But of course, the other likely reason why this project is being cancelled is that we now has a growing surplus of pipeline capacity to bring Permian crude to Gulf Coast markets and refineries, the result of billions of dollars in investments in new pipelines made over the last three years. This rapid buildout has relieved what had been a very large deficit in capacity as recently as 2018, and is a tribute both to the midstream sector of the industry as well as the public policies in place in Texas that accommodate such a rapid development of critical transportation infrastructure.

This could have never been achieved in states like California, Colorado or even Wyoming due to the state and federal public policies that impact and limit the industry in those states.

Meanwhile, in other news…

Energy Secretary Dan Brouilette said on Wednesday that Hurricane Laura caused significant damage at one of the major storage sites for the U.S. Strategic Petroleum Reserve.
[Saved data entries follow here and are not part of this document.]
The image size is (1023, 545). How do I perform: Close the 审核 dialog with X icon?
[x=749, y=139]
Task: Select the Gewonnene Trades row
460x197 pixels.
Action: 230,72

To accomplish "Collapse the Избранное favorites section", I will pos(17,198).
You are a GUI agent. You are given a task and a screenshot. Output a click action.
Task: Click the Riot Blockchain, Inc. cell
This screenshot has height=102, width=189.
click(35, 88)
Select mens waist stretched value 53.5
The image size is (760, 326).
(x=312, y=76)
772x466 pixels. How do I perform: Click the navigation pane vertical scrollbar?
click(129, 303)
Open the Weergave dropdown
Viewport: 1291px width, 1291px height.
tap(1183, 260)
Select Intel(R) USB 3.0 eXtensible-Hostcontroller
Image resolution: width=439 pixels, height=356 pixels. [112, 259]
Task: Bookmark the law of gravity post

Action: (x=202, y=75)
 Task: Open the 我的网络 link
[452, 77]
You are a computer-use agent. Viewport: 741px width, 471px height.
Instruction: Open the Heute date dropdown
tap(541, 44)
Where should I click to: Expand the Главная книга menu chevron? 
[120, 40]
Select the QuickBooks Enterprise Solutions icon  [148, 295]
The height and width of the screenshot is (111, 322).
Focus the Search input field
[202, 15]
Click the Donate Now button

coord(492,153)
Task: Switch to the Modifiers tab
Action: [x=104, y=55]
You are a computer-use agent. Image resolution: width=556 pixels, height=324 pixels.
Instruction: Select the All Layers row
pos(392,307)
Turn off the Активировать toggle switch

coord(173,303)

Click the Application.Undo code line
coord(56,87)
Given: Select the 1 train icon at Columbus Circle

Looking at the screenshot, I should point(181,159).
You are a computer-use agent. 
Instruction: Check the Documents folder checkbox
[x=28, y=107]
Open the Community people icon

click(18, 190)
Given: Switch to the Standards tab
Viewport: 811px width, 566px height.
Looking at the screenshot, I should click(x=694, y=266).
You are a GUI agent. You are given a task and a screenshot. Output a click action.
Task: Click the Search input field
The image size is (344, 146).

The sit at West Hackberry, Louisiana has the capacity to hold about 8.2. billion gallons of crude in 21 underground salt caverns. The Secretary said that the damages would be quickly repaired and would not create any shortages of U.S. fuel supply.

Brouilette also said that Hurricane Laura had caused severe damage to more than 1,000 power transmission lines. “These are very, very difficult things to replace,” he said.

API says that the Biden/Harris plan to ban new drilling on any federal lands or waters will cost up to 1 million jobs by 2022 and cause carbon emissions to increase. As reported by the Washington Examiner, API’s study, prepared by the energy consulting firm OnLocation, finds a federal drilling ban would cause U.S. GDP to fall by a cumulative $700 billion through 2030. U.S. oil imports would increase by 2 million barrels a day, while natural gas exports, which have boomed during the Trump administration, could decrease by 800 billion cubic feet in a decade.

That’s all for today.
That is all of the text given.